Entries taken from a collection
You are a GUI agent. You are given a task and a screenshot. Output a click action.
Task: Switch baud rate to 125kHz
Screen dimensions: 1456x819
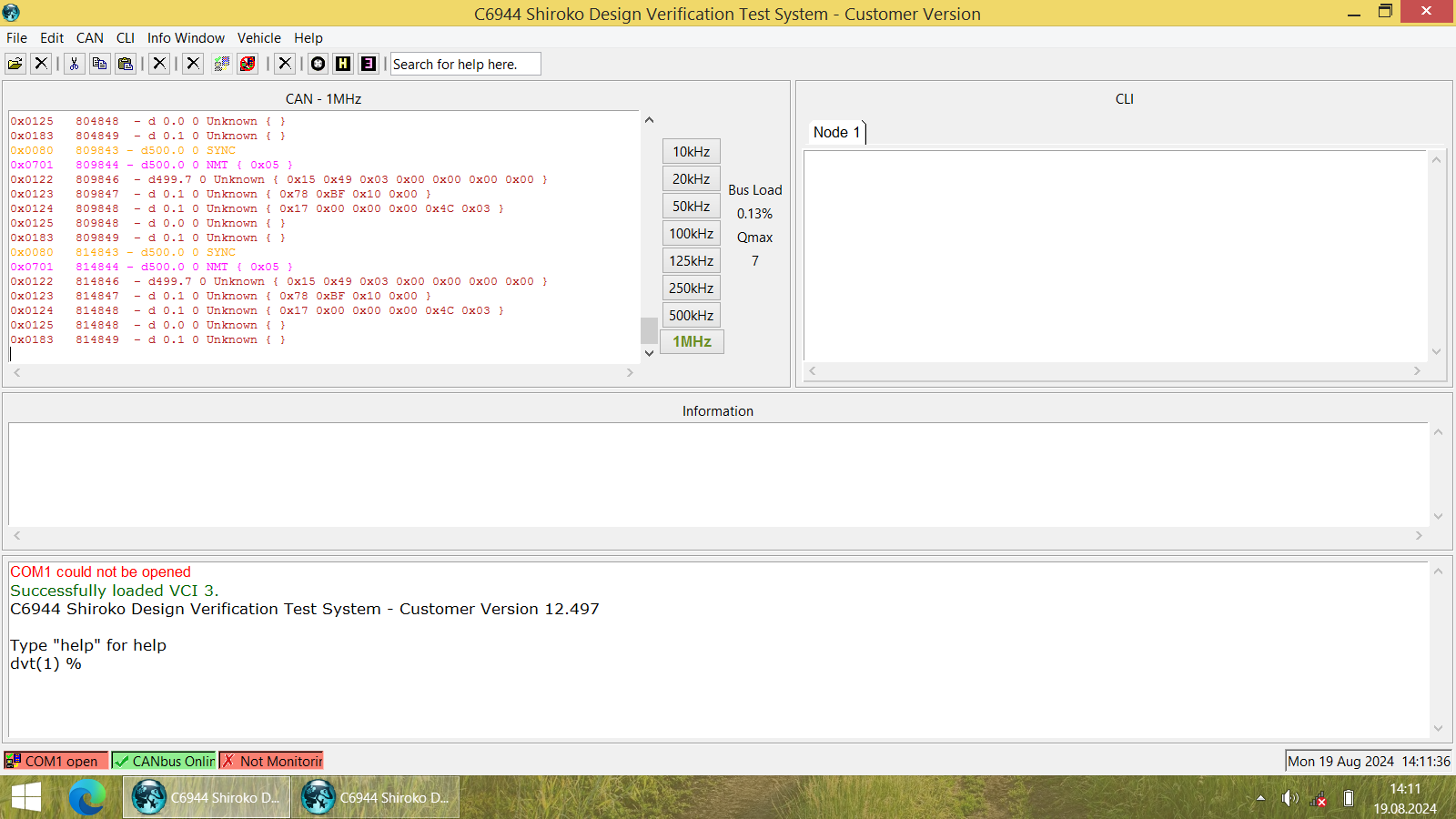(692, 260)
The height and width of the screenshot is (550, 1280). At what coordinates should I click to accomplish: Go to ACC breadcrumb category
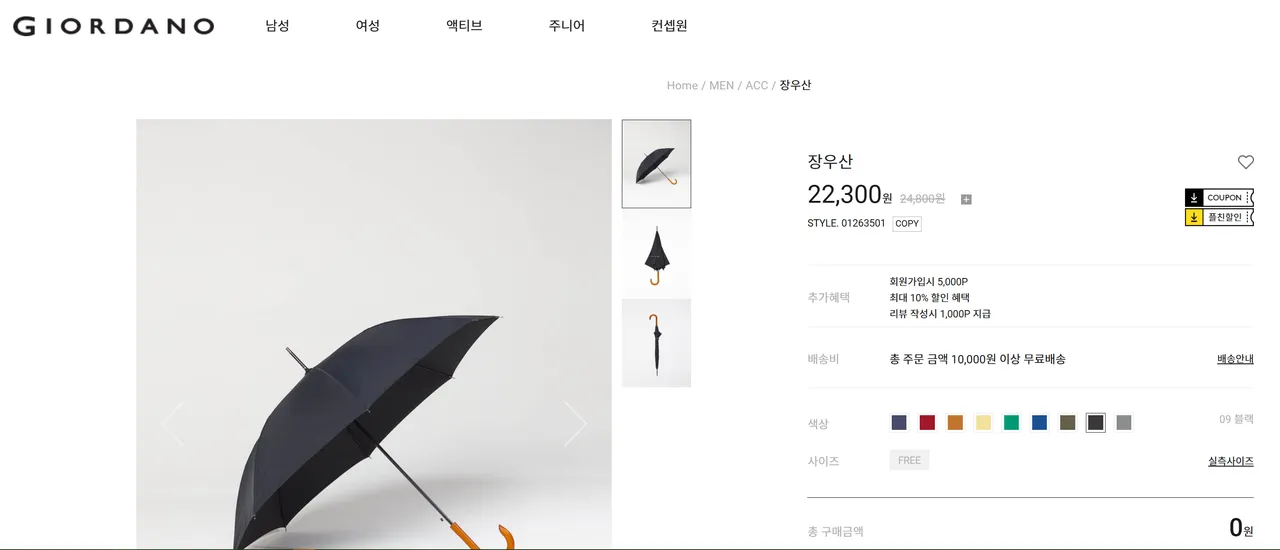[757, 86]

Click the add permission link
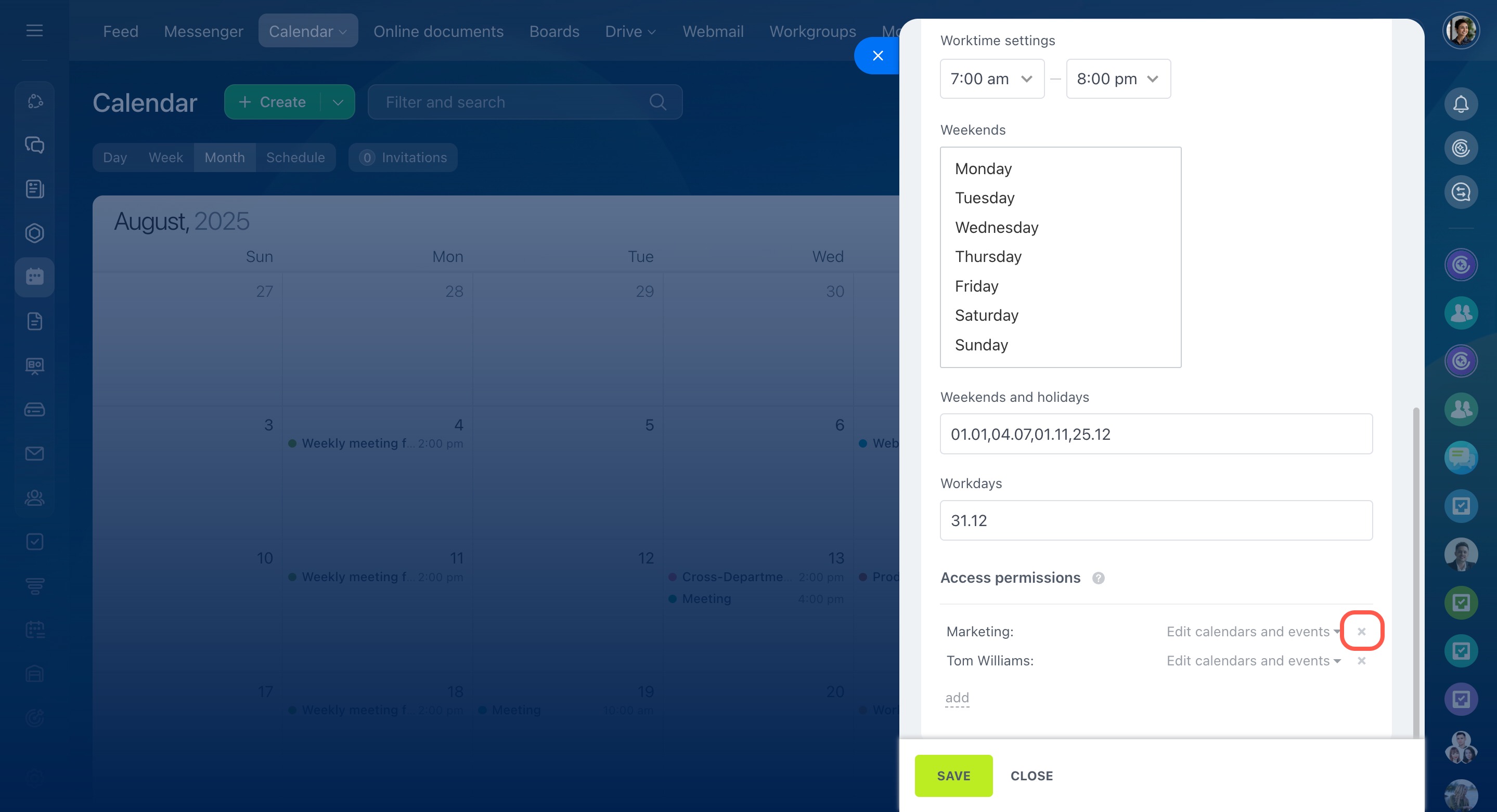(x=957, y=698)
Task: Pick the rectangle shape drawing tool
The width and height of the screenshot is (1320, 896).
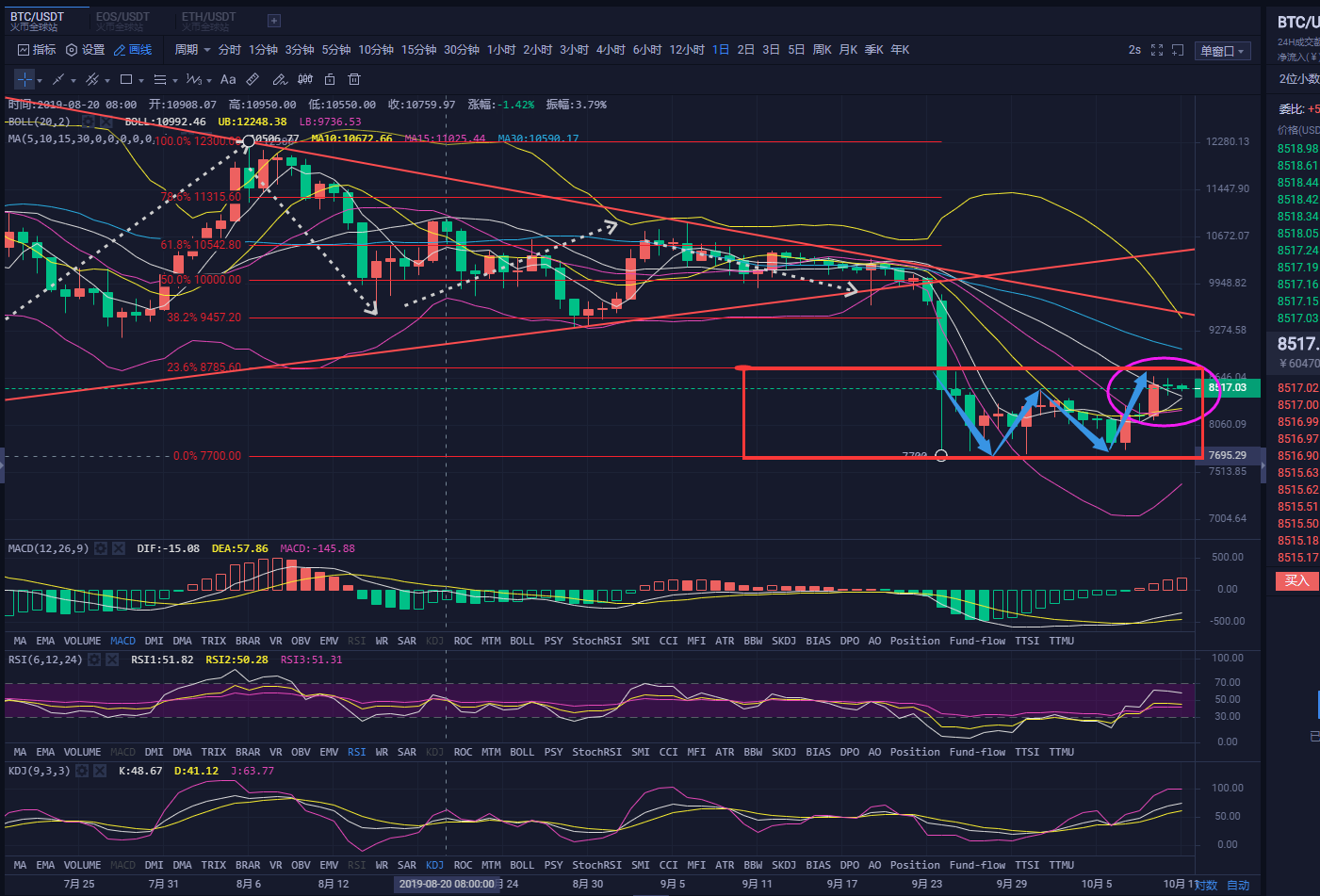Action: click(x=126, y=80)
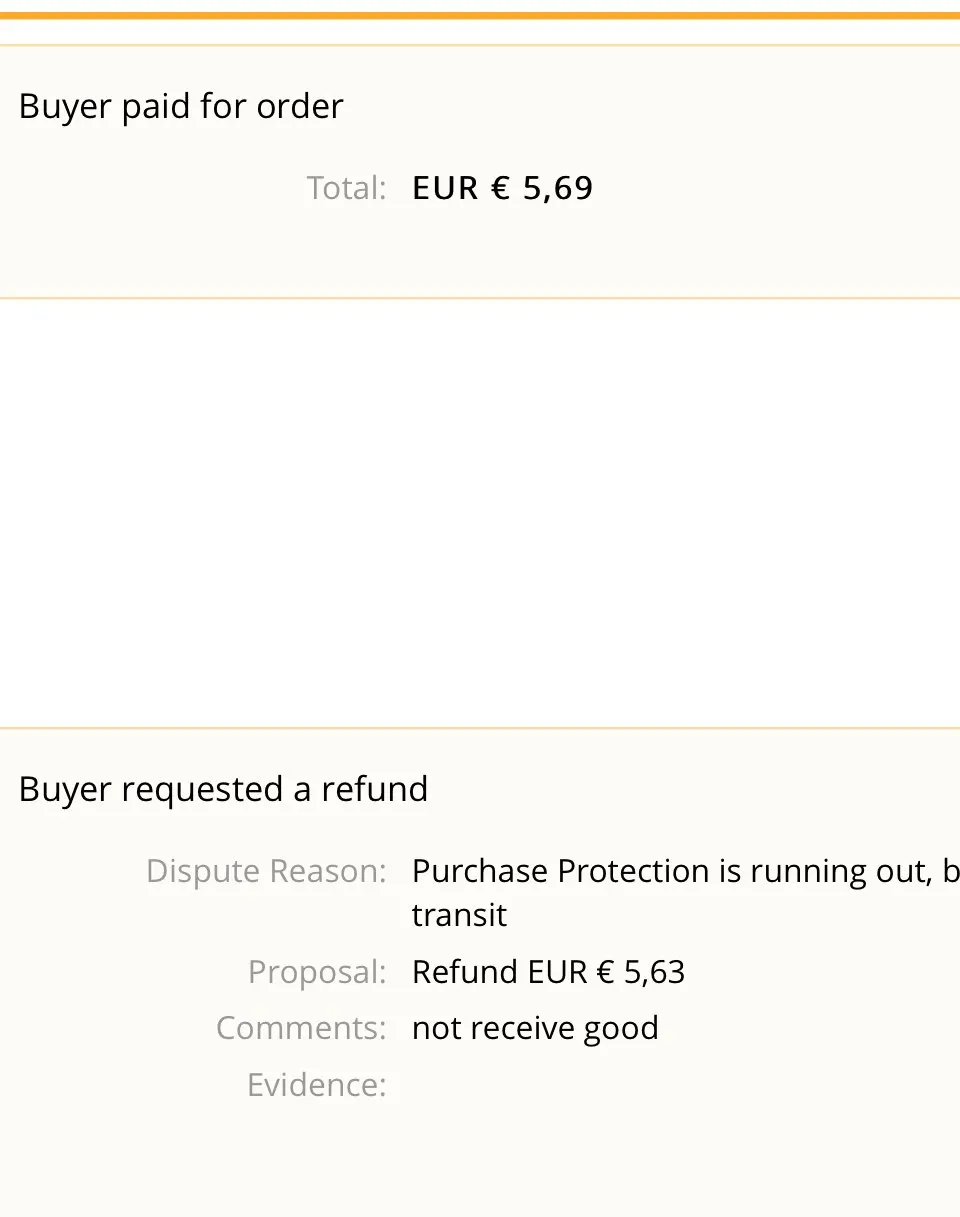Click the blank white area between sections

[480, 512]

■ **WORK TO BE COMPLETED**
Return the data exactly. Pictures stay out.

■ **RESULT OF THE TASK**
You are a GUI agent. You are given a task and a screenshot. Output a click action.
Task: Switch baud rate to 125kHz
Screen dimensions: 1456x819
(692, 260)
The height and width of the screenshot is (550, 1280). At what coordinates should I click to accomplish: Go to ACC breadcrumb category
[757, 86]

Click the add permission link
(x=957, y=698)
Task: Pick the rectangle shape drawing tool
The width and height of the screenshot is (1320, 896).
Action: click(x=126, y=80)
Click the blank white area between sections

[480, 512]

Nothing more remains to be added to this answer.